In the wall between each of these doorways there is a niche which probably once held a statue of a god. Each niche is decorated with three internal scenes which show Seti making offerings either to the deity to whom the adjoining chapel is dedicated, or to a related deity. Thus, the niche in the foreground shows Seti offering a “nemset” vessel to Mut, the consort of Amun. The niche could also have been used to store sacred scrolls pertaining to the rites which were performed in the adjoining chapel. As the lower part of the niche is without decorations a stash of scrolls wouldn’t have obscured the sacred images on its three walls.
To the left of this niche we see Khonsu giving Seti the breath of life. Khonsu is depicted as a falcon-headed man wearing the crown of the full and the crescent moon. On the right Isis caresses the king as a child. She says to him: “You are my son, you have come forth from me, I have nursed you, in order to be Ruler of the Two Lands.”

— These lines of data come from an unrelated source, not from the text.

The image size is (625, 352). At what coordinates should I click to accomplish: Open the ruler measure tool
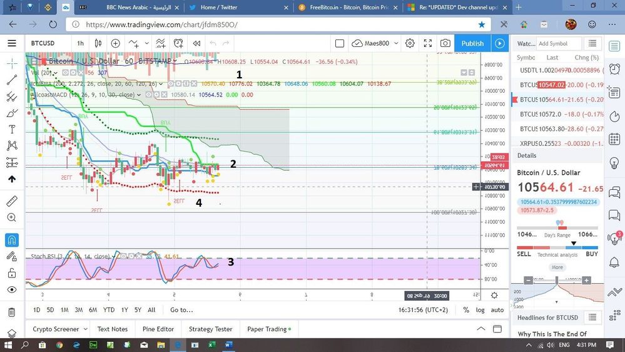point(11,201)
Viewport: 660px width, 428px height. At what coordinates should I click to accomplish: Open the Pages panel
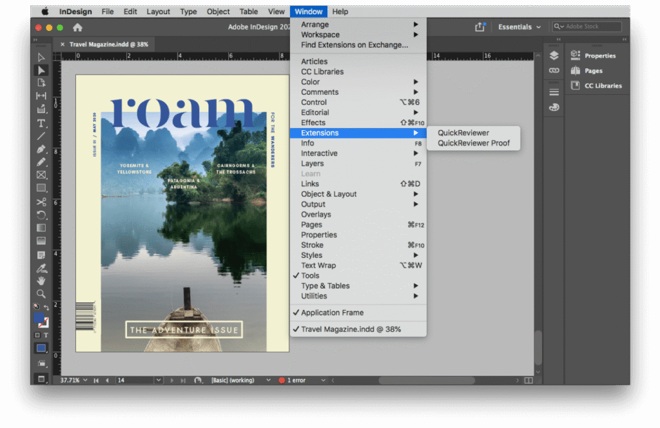tap(593, 71)
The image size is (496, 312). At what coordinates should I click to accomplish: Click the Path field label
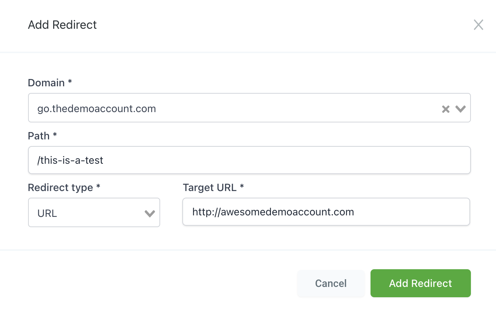[39, 136]
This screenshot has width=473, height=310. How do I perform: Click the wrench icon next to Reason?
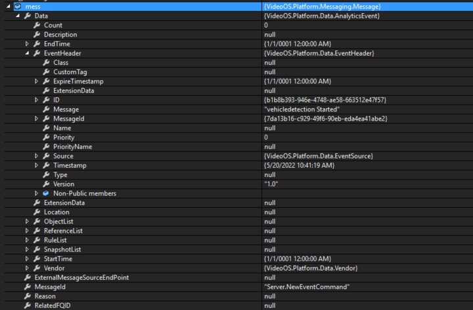click(x=27, y=296)
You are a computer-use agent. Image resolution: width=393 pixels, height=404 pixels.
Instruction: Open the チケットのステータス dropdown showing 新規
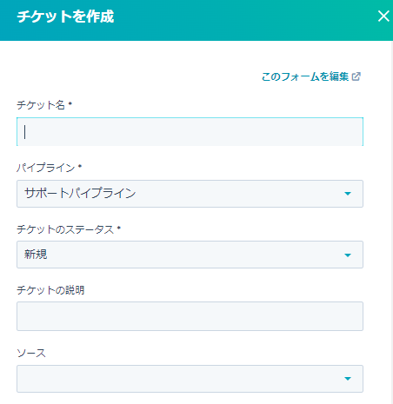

The lower register on each side of the niche is decorated with a series of Nile gods, kneeling, hermaphrodite personifications of Egyptian nomes (districts). Each figure is basically male, with the breasts of a woman (symbolizing fecundity), and on its head there is an emblem which indicates the name of the nome. The figures carry food and jars of wine and water which they present to the gods. On the right we see the Upper Egyptian nomes number 6 (with crocodile emblem, region of Dendera) and 7 (with sistrum emblem, region of Hiw).
Finally, at the left-hand edge of the picture, framing the temple guard, we see the gate which gives access to the Nefertem-Ptah-Sokar Hall.
The Seti Temple at Abydos was begun by Seti I and completed by his son Ramses II in the 13th century BC. Photo Mick Palarczyk.